**Extrait à lire**
▽

Sont aujourd'hui inscrites à notre ordre du jour deux communications successives des rapporteurs spéciaux de la mission « Cohésion des territoires », l'une sur la politique d'hébergement d'urgence, l'autre sur le financement de la lutte contre les algues vertes.
Les travaux de contrôle budgétaire de notre commission seront fortement marqués, cette année, par l'examen des conséquences de la crise sanitaire. Le secteur que j'ai choisi de suivre, l'hébergement d'urgence, fait sans doute partie de ceux qui font l'objet d'une attention plus particulière, eu égard aux conséquences financières importantes de la crise, et ce dès l'annonce du premier confinement le 16 mars 2020.
Je vous propose en préambule un petit retour en arrière de cinq ans, date de mon précédent contrôle budgétaire sur le sujet. J'avais pointé à l'époque une sous-budgétisation chronique ayant des effets sur les opérateurs et la nécessité d'un véritable « rebasage » des crédits, assorti d'une meilleure territorialisation de leur affectation tenant mieux compte des réalités locales. J'avais également appelé à une maîtrise des coûts plus efficace, grâce à des contrats d'objectifs et de moyens (COM) et à la mise en oeuvre de la convergence tarifaire. J'avais souligné le recours excessif aux nuitées hôtelières et l'incapacité à inverser l'évolution de la courbe. J'avais aussi préconisé la clarification de l'usage des crédits du programme 177 « Hébergement, parcours vers le logement et insertion des personnes vulnérables », qui finançaient aussi de manière substantielle les demandes d'asile. J'avais appelé à une meilleure connaissance des publics concernés par la demande d'hébergement d'urgence. À cet égard, les services intégrés de l'accueil et de l'orientation (SIAO) et leur système d'information (SI-SIAO) étaient déjà d'actualité, ainsi que la nécessité d'une nouvelle enquête de l'Institut national de la statistique et des études économiques (Insee). Enfin, j'avais appelé à une amélioration du pilotage de la politique de l'hébergement d'urgence, qui était écartelé entre plusieurs ministères.
Qu'en est-il cinq ans plus tard ?
Certes, les choses se sont améliorées, mais il y a encore beaucoup à faire. On s'interroge parfois sur l'utilité de ces contrôles, mais il est au moins une de nos préconisations de 2016 qui a été mise en oeuvre - cinq ans après, un peu en catimini et en pleine crise sanitaire ! -, puisque la délégation interministérielle à l'hébergement et à l'accès au logement (Dihal) a pris les rênes du pilotage de cette politique. Pour le reste, il y aurait beaucoup à dire sur la façon dont cette politique est mise en oeuvre.
Si c'est l'État qui finance en grande partie ces missions, ce sont des associations et des organismes qui les mettent en oeuvre ; privés au début de la crise de toute aide et même d'équipements de protection, ceux-ci ont dû poursuivre leurs tâches dans les centres d'hébergement comme dans la rue, au contact des personnes sans abri, en élaborant au jour le jour de nouveaux modes d'intervention.

△

**Données fournies**
▽

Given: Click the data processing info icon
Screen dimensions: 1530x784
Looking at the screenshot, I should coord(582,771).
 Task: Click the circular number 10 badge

△

**Votre objectif**
Poursuivez, s'il vous plaît, l'extrait sur l'hébergement d'urgence à partir de sa dernière phrase.

**Réponse attendue**
Il faut cependant reconnaître que les pouvoirs publics ont pris des décisions fortes en décidant la mise à l'abri de manière plus généralisée que d'habitude des personnes sans abri. De nombreuses places temporaires ou exceptionnelles d'hébergement ont été ouvertes : on en compte aujourd'hui 18 500 environ. Surtout, le nombre de places d'hébergement en hôtel, qui était inférieur à 50 000 avant la crise sanitaire, est aujourd'hui supérieur à 74 000. C'est ainsi de l'ordre de 40 000 places d'hébergement qui ont été ouvertes depuis le début de la crise sanitaire. Si l'on ajoute le parc pérenne des centres d'hébergement et de réinsertion sociale (CHRS) et des centres d'hébergement d'urgence (CHU), qui existait pour l'essentiel avant la crise, le parc d'hébergement atteint aujourd'hui un niveau considérable avec 200 000 places environ. Ces chiffres ont été confirmés par la ministre, qui a également annoncé, juste après son audition par notre commission, la pérennisation de ces places jusqu'à la fin de la crise sanitaire, c'est-à-dire au moins jusqu'à la fin de 2021, ainsi qu'une ouverture de crédits importante dans le prochain projet de loi de finances rectificative (PLFR).
Ces décisions ont eu des conséquences sur le budget du programme 177, qui fait l'objet de ce rapport. Alors qu'il avait été prévu en début d'année 2020 à un niveau de 1,991 milliard d'euros, ce programme a reçu en cours d'année 449 millions d'euros supplémentaires dans le cadre des troisième et quatrième lois de finances rectificatives, soit une croissance des crédits de plus de 20 %. Ces sommes importantes n'ont pourtant pas été suffisantes, et mes premières observations porteront sur la gestion budgétaire de cette politique.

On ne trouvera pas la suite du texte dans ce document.